El Ayuntamiento de Gallifa, con el apoyo de la Diputación de Barcelona, ha implementado una estrategia para combatir la despoblación juvenil, rehabilitando viviendas para ofrecer alquileres asequibles y permitir que jóvenes como Mariona Berenguer, Pol Granell y Agustí Roca puedan quedarse en el pueblo.

En Gallifa (Vallès Occidental), un municipio de 171 habitantes, la emancipación ya no implica necesariamente marcharse. El Ayuntamiento, en colaboración con la Diputación de Barcelona, ha puesto en marcha una iniciativa para rehabilitar viviendas antiguas, vacías o degradadas e incorporarlas al parque de alquiler asequible. Esta medida busca retener a los jóvenes y evitar el éxodo rural.
Mariona Berenguer, de 26 años, es un ejemplo de esta política. Después de vivir toda la vida en Gallifa, ha podido instalarse hace dos meses en uno de los apartamentos rehabilitados de la finca Can Munné. Esta joven, que trabaja en Caldes de Montbui, valora la libertad e independencia que le ofrece poder quedarse en su pueblo natal, donde siente que pertenece y donde la naturaleza forma parte de su día a día. Para ella, la continuidad familiar y la tranquilidad son factores clave, y espera poder construir un futuro en Gallifa y asegurar el relevo generacional.

"Es una libertad, una independencia personal en la que puedes crecer y experimentar nuevas obligaciones."
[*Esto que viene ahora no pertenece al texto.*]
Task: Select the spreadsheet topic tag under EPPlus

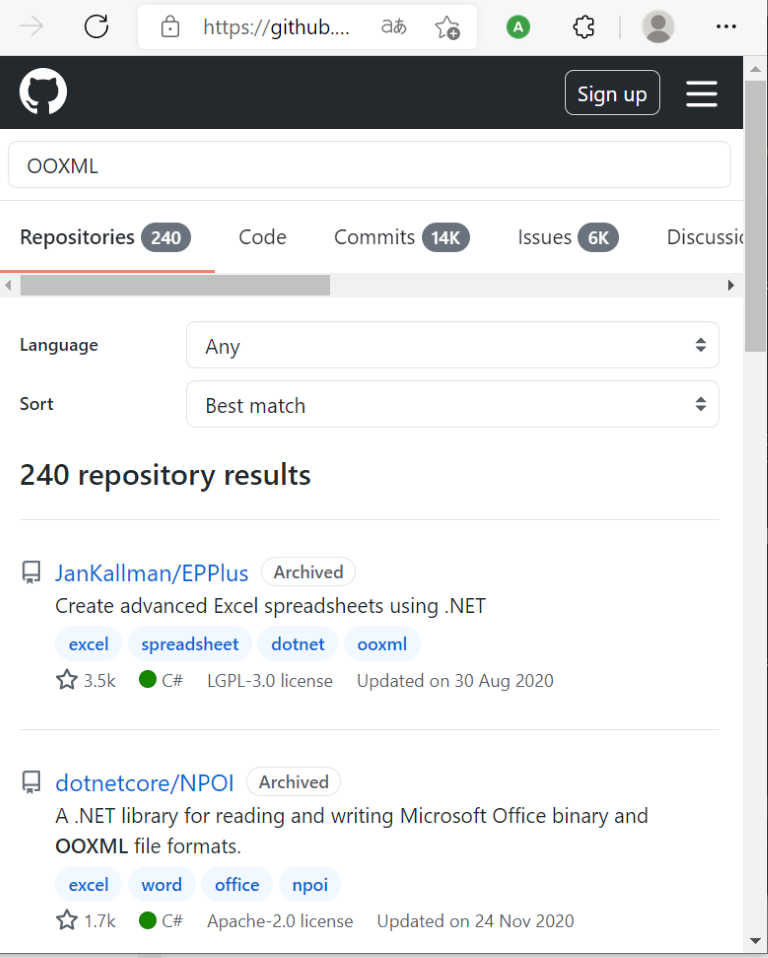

Mariona Berenguer · Joven residente de Gallifa
Pol Granell, de 29 años, aunque no nació en Gallifa, estableció un fuerte vínculo con el pueblo durante los fines de semana en casa de sus abuelos. Hace más de tres años que vive en Can Munné, en uno de los apartamentos rehabilitados. Trabaja en La Roca del Vallès y teletrabaja dos días a la semana, considerando que vivir en Gallifa le aporta tranquilidad y un ritmo de vida diferente. Reconoce, sin embargo, que la vida en un pueblo pequeño implica una mayor dependencia del coche y una menor oferta social, aunque esto no es motivo suficiente para marcharse.
Finalmente, Agustí Roca, de 45 años, cumplió su sueño de regresar a Gallifa con su mujer y sus dos hijos, después de haber vivido en Moià y Sant Quirze Safaja. Se instaló en una casa de la calle Solella, rehabilitada por el consistorio mediante una iniciativa de masovería urbana. Aunque su traslado implicó desplazamientos diarios por el trabajo (él en la Guardia Urbana de Barcelona y su mujer en Vic), valora enormemente los beneficios del entorno rural, como el silencio y la calma, que compensan el tiempo de trayecto.

"Con la tranquilidad y calma mental que siento al llegar a casa, me compensa hacer diariamente 20 o 30 minutos de coche."